The fifties, the 1950s, were the black-and-white years; for photography - and for race relations.
Port Moresby was a white town: the hotels were white, the clubs were white, and the big stores – Burns Philp and Steamships – were white.
Even the town end of Ela Beach was reserved to whitey. The hahine and kekeni, hawking bananas and other goodies, swung their grass skirts and their bare boobs through the town during the day, and took them home before dusk - and the curfew.
And Moresby was a male town; married men compelled to leave their wives in Australia until houses were built. Single white women were rare; there were only three in the whole of our headquarters, and only a few more in Public Health.
After work they vanished, disappearing into their hostels, referred to, perhaps inappropriately, as “The Stables” and “The Virgins’ Retreat”.
Native females were off-limits. Assistant Director, Alan Roberts, spelt it out at our induction: liaisons with “native females” were forbidden, and any breach of that rule would result in a severe reprimand, or instant dismissal.
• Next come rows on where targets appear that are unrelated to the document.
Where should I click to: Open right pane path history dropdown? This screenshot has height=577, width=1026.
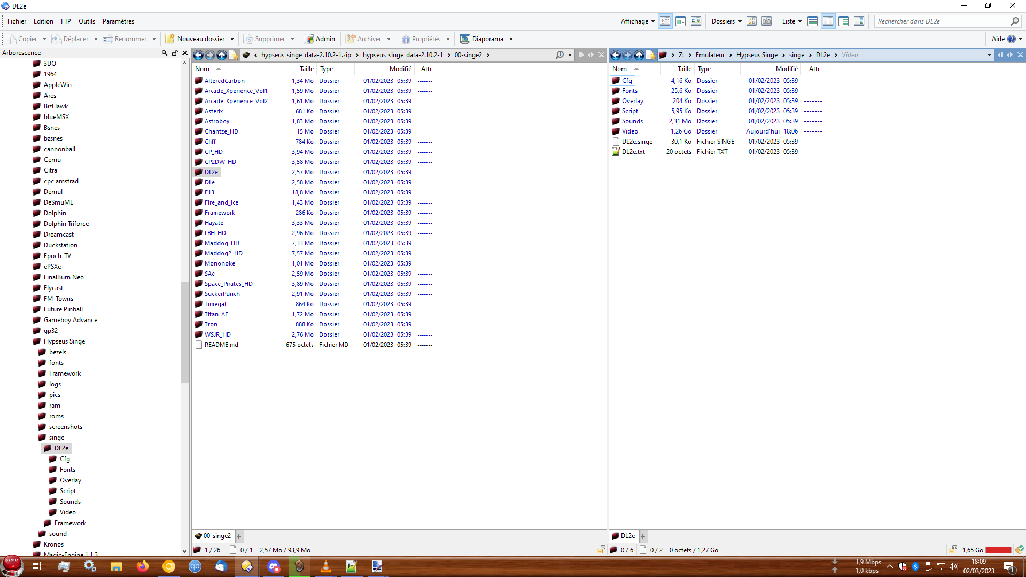(x=989, y=55)
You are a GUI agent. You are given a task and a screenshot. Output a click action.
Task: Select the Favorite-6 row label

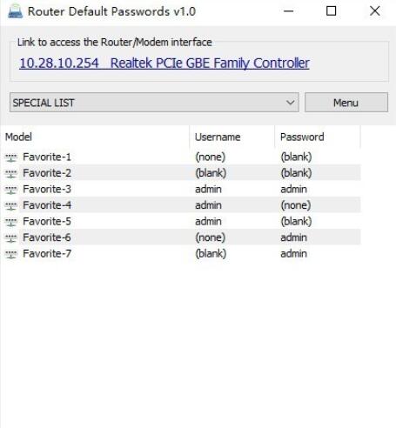tap(47, 237)
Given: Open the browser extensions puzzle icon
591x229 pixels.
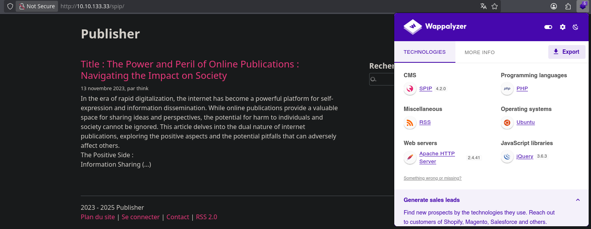Looking at the screenshot, I should [x=568, y=6].
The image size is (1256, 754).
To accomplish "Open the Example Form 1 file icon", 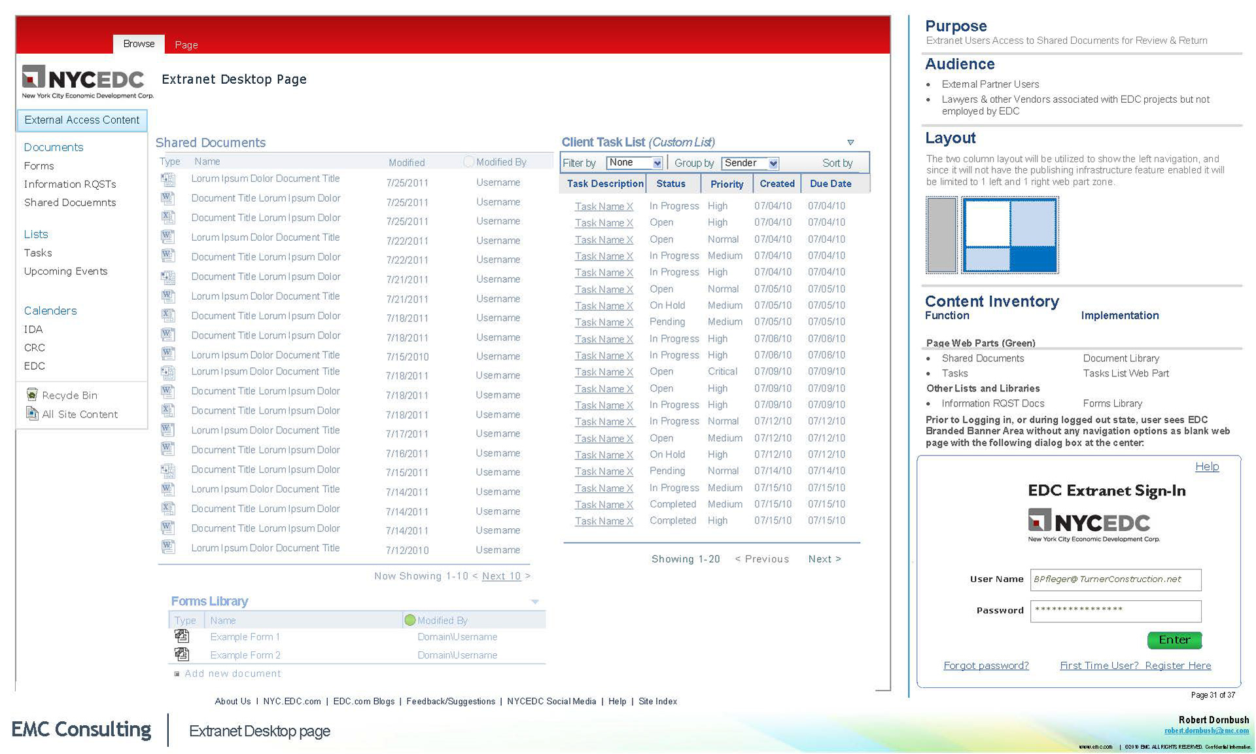I will point(182,636).
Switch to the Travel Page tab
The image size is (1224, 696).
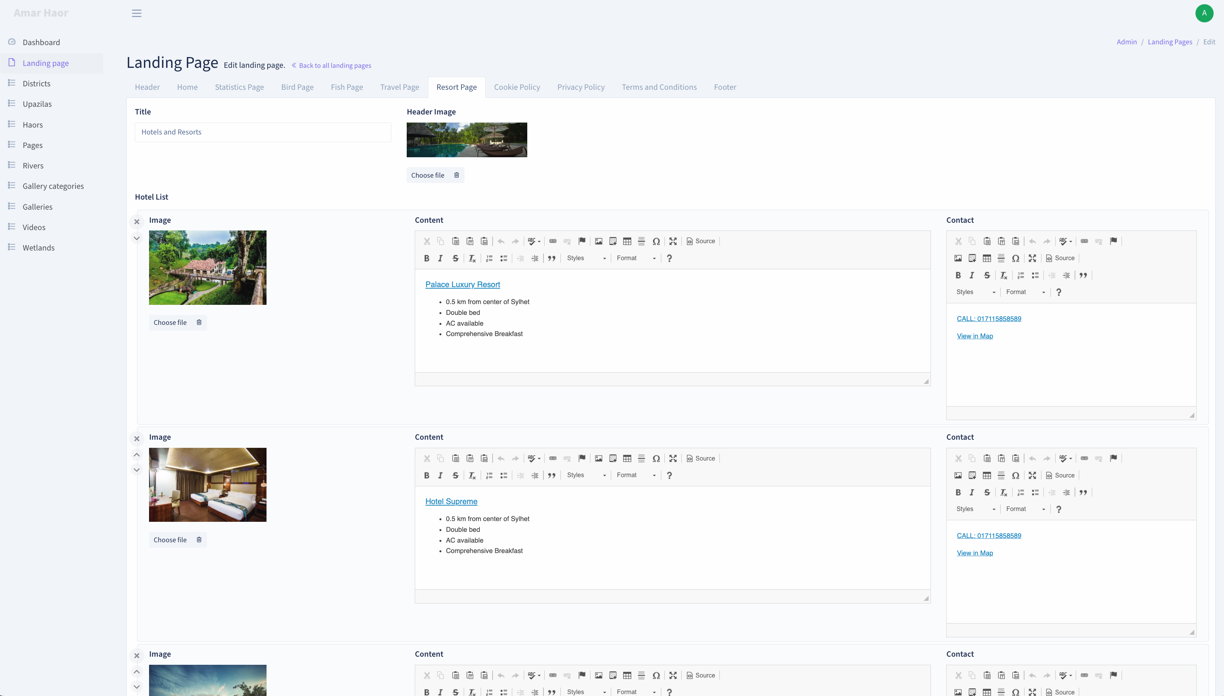coord(399,87)
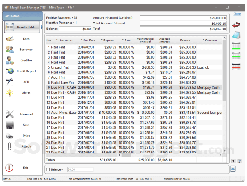Enable the Balance checkbox
Viewport: 247px width, 186px height.
(x=49, y=169)
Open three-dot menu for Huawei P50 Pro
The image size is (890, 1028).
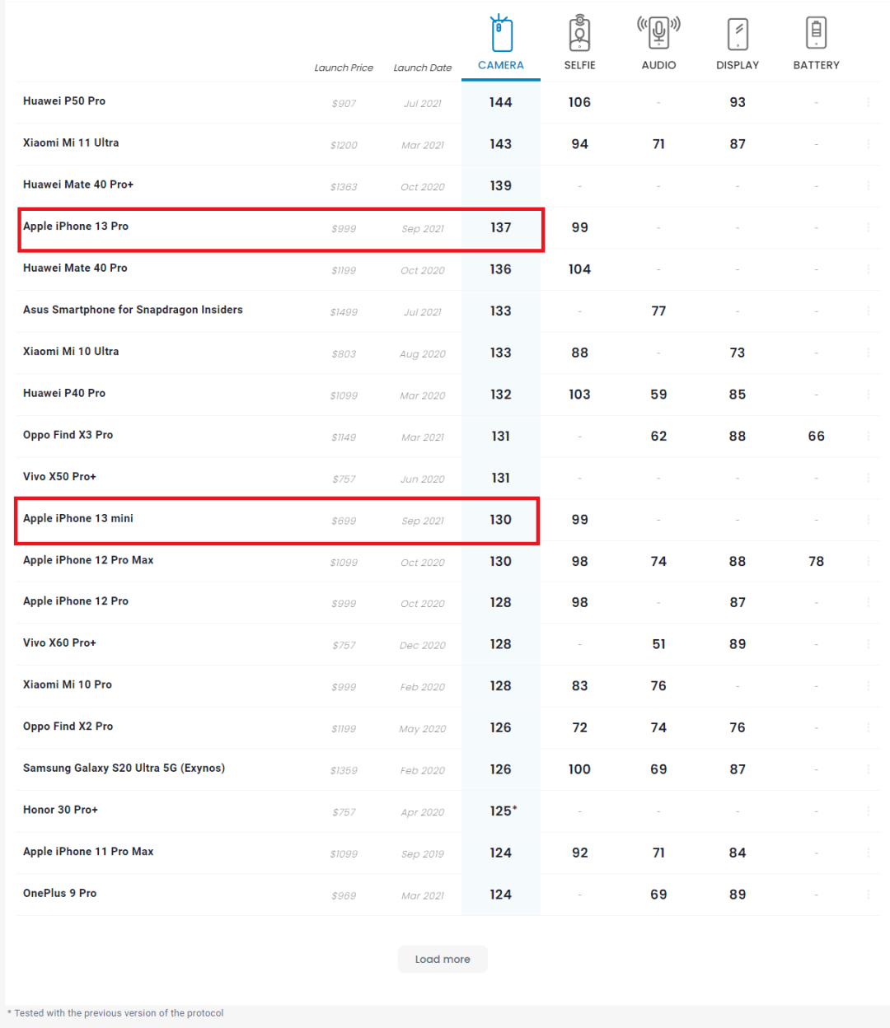(868, 102)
Was that policy the underlying reason for the resignations of Assistant Director John Black, District Officers Jim Taylor and Bill Adamson, and some lesser lights? (1)
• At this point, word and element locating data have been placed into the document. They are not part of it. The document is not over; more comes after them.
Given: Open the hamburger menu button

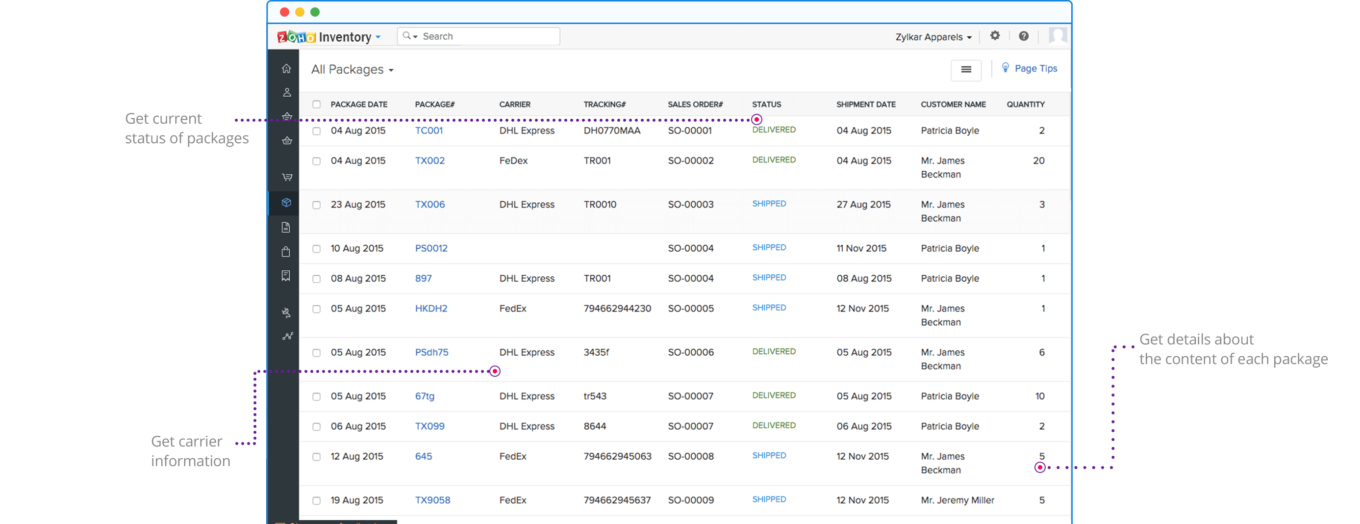Looking at the screenshot, I should click(x=966, y=70).
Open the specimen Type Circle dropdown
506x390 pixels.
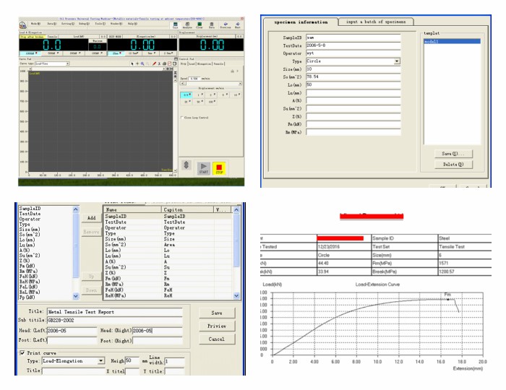[397, 62]
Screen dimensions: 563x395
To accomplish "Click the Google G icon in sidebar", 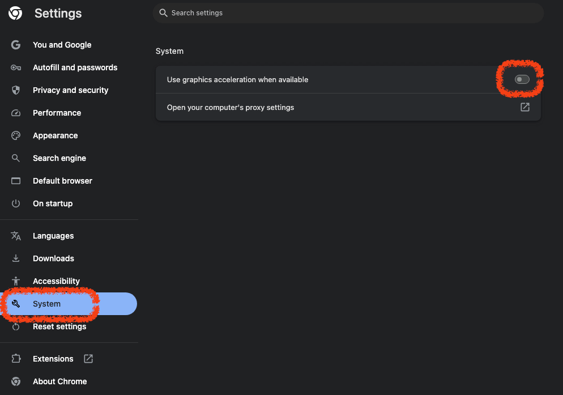I will pyautogui.click(x=16, y=45).
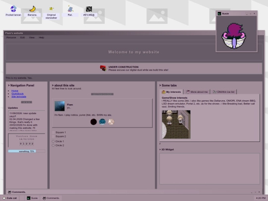The image size is (268, 201).
Task: Open the Pocket lancer desktop icon
Action: (x=13, y=11)
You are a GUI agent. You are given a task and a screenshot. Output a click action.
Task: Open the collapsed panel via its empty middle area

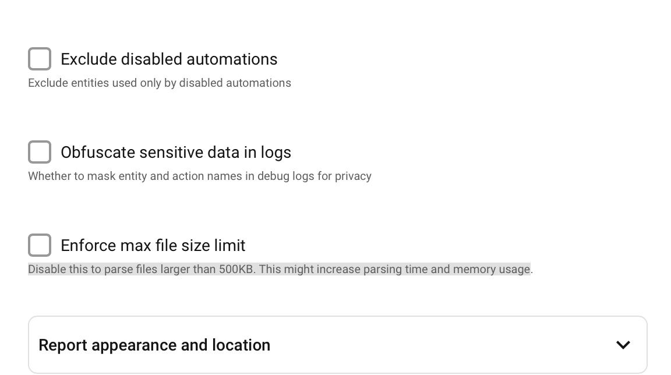[x=441, y=345]
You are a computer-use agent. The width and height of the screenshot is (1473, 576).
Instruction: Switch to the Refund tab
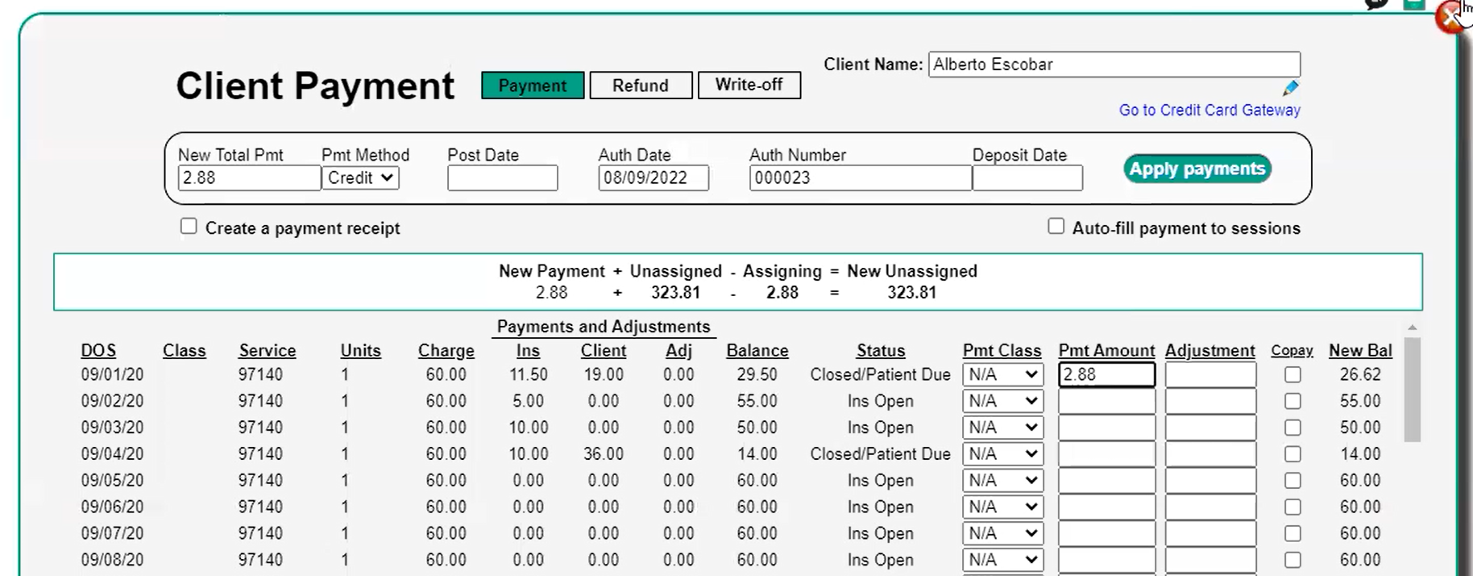click(x=641, y=86)
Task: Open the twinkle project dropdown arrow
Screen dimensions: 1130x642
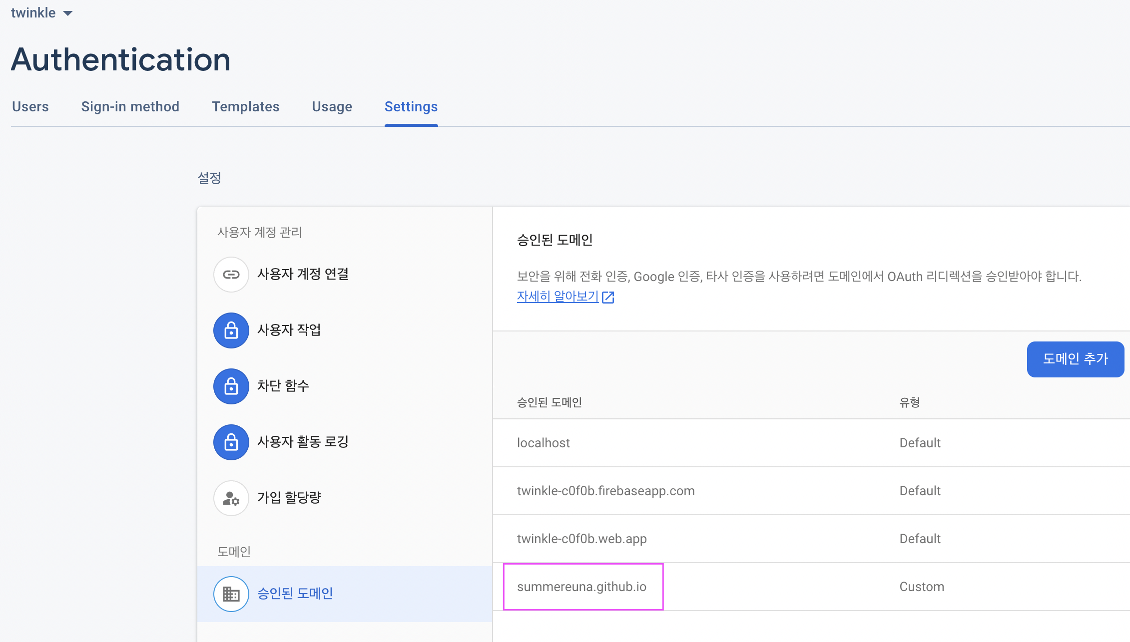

The 1950s were also the simple years. The Department had an impressive name: “District Services and Native Affairs”, but it had a simple system. District Officers ran districts - there were 14 or 15, depending on the year (2) - and Assistant District Officers ran Sub-Districts.
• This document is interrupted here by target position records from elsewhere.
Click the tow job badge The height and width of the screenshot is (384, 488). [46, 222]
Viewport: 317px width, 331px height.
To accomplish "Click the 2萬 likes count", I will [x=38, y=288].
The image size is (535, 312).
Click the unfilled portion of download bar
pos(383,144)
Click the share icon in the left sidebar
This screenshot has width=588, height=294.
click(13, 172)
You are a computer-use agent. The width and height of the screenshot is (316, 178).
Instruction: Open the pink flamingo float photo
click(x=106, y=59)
The District Officers roles did not change when they were renamed District Commissioners in 1951, and ADOs did what they always had done. They were the magistrates, the coroners, the senior police officers (3) and the gaolers.
They put people in gaol, and looked after them while they were in there. They released them when their terms expired, and even repatriated them.
They issued licences and they held court, at the Sub-district Office, where you also did the banking, received and posted mail, sent telegrams, had radio conversations, and paid customs duty.
Patrol Officers patrolled, and they explored - some of them. They ran Patrol Posts - some of them - but they were not the all-powerful District Officers, or the almost as powerful ADOs.
The District Officers, Michael Healy, Barter Faithhorn and James O’Malley were the first major shade, the pre-war “Papuans”, and in Papua, District Officers, Assistant District Officers and lesser field staff, even CPOs, were addressed as “taubada”.The term “kiap” was not known or recognized.
The ADOs, except for one, were from another shade: the post-war intake of ex-serviceman toughened by war and overseas service. Some, like Ian Holmes, had gained their experience with ANGAU, and were Territory-wise.
Others, also ex-servicemen, like Lin Foster, had little or no Territory experience, but were learning quickly. (There were many others that I had yet to meet; like Royce Webb, Mentioned in Dispatches in the Middle East in 1942, Des Martin ex Sergeant in the 6th Australian Infantry Division during the 1944-45 Aitape-Wewak campaign, and the fighter pilots: Bob Bunting, Paul Sebire and Gordon Steege.)
The exception was acting ADO John Gibson. He was not a worldly-wise ex-serviceman, but was young, fresh-faced, and almost callow. There would be many more POs and CPOs like him.
Ex Coastwatcher, ADO Malcolm Wright DSC took over from Gibson at Kairuku. A pre-war New Guinea officer, he railed against the parsimony, the lack of training, and the frustrations of the Papuan system.
Bill Adamson added another view. A pre-war ARM, District Officer in charge of Central District when he resigned in 1948; he disliked the term kiap, he disliked the “Department of District Services and Native Affairs” name that had been borrowed from pre-war New Guinea, and he was incensed that a/Director E (Ted) Taylor, a pre-war New Guinea kiap, had changed the Resident Magistrate designation to District Officer.